Saturday, November 28, 2009

Hope Thanksgiving went well...

Amie and I spent our first Thanksgiving together this year, but on two different days. How is that possible you might ask? WELL.... see I believe that the last Thursday of November is Thanksgiving. Therefore Thursday was Thankgiving. Amie, however, believes that since Thanksgiving is an American holiday, it was not Thanksgiving until Friday, Thursday in America. So, depending on who you agree with will determine how our Thanksgiving went.
Thursday was fairly miserable. We both worked, which felt odd. We then drove 4.5 hrs to Raglan. We ate Turkey on tortilla chips on the way for dinner. We arrived at our campsite at 9:45, settled in (had a beer) and proceeded towards sleep. Unfortunately our air mattress, new four weeks ago, had a hole in it. I lost it, Amie kept a cool head, patched it and off to sleep we went at 11pm. Exhausted!
Friday, that was different. We awoke to a beautiful day. I cooked up some eggs and sausage on our camp stove, made some coffee and packed up. We headed down the road about 5km and pulled up to Manu bay. Big swell had come in overnight. 3-6 feet at 14-16 seconds, for you none surfers (BIG) and clean with light onshore winds. So, not perfect, but good. Amie was still in shock from our last couple of times out. This was evident by her expression when looking at the surf. I am quickly learning that she is not one to pushed, so I suggested we take a look up the coast. Whale bay was suppose to be more gentle. The pic in the upper right hand corner was our view of Whale bay, the tiny black dots, those are grown med. Not a smaller or more gentle wave.
I was determined to surf, but I was almost as equally determined to find surf Amie would enjoy, so our hunt continued. The local beach break was beach pound, one look from Amie and I knew this was not an option.
What to do, well Amie took a breath and opted for Manu bay.
I hope the pictures do it some justice. This point break was fantastic. We watched some great surfers blow right by us. Truth is between the two of us we only caught, 4 waves. But they were great. Amie's confidence is way up. She can go out and knows how to avoid all the large waves and then works her way in for the little ones. I have not learned that lesson.
I sat out with the big boys watching them catch wave after wave, until it happened. That magical set that took everyone in. The rides are long, so before they had a change to get back out another set was in. A huge wave was all mine. I turned and paddled, got to my feet, hesitated and BLAME. That was all she wrote. I fell off the biggest wave I have ever paddled for, then it ran me over. That was the bad news. The good news is that same wave cleaned house, everyone that was trying to get back out got stopped in their tracks. So, I quickly made up for my mistake. The next wave was a little smaller and I was in a little better postion. Thats when I caught the wave of our trip so far.
After about 2.5 hrs in the water we packed up the car and headed to Auckland. Pearl Jam concert was next. Many of you may not be fans, but this show was amazing.
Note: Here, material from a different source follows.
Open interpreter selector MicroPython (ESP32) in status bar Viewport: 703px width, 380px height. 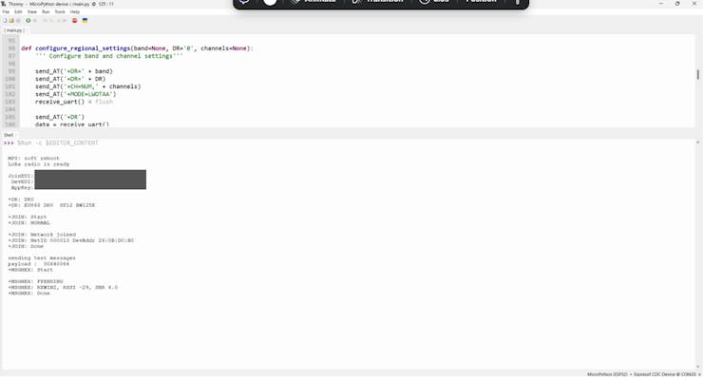tap(607, 374)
The band played for 2.5-3hrs. They mixed the songs old to new. They rocked. They played so long that the stadium put the lights on the field, but they kept playing. I feel I have grown up with band and The performance was one of the best I had seen. Amie even liked the show. I could say more about it, but I do not want to bore you.
Ok, so Friday was the better day by far, but I still do not think that was Thanksgiving. I might put a poll up. All you in Favor of Thursday say "I", those for Friday... actually I know everyone will agree with me.
Saturday was a long trip home. But it ended with a nice surprise. I have been emailing with a fellow surfer from Hampton, Ken Linsman. I knew he was going to be in our area, but we thought our paths would not cross. However, on our way home from Auckland we had to check the surf. We pulled into on of the more mellow spots and there was Ken and his son Kyle and his friend Tom. Just getting out of the water. After a few cordial greetings and then I suggested we check out a nicer wave. We headed to Greenmedows. A spot that has not worked well for us, but the wind was in the right direction for a change and the swell that was in Raglan the day before was also in our region.
There are some great pics that Amie took. A good session. Not as powerful as the boys from back home were looking for, but nice. Ken's son Kyle and his friend Tom can really surf. I think the great thing was that it was just us.
Sunday was more of the same. Surf was not as good, but we all had a good time. It was great to have a little crew around. Also, nice to be around folks from home. Made us realize again how much we miss you all.
Ok, that is my take on the weekend. A great time. No matter what day was Thanksgiving it was my best ever because it was my first of many with Amie. (Aaahhh, how sweet)
Hope you like the pics. I think Amie with have you own entry this week.

1 comment:

  1. Hi Amie,
    How are things? I love reading about your adventures!! Things at Bakie are ok, not the same without you!!
    Corey is doing well in 5th grade and Kyle is doing good in 8th grade also. He should have all As and 1B this report card! Can you believe he will be in HS next year?? I still can't!
    I look forward to reading more from New Zealand!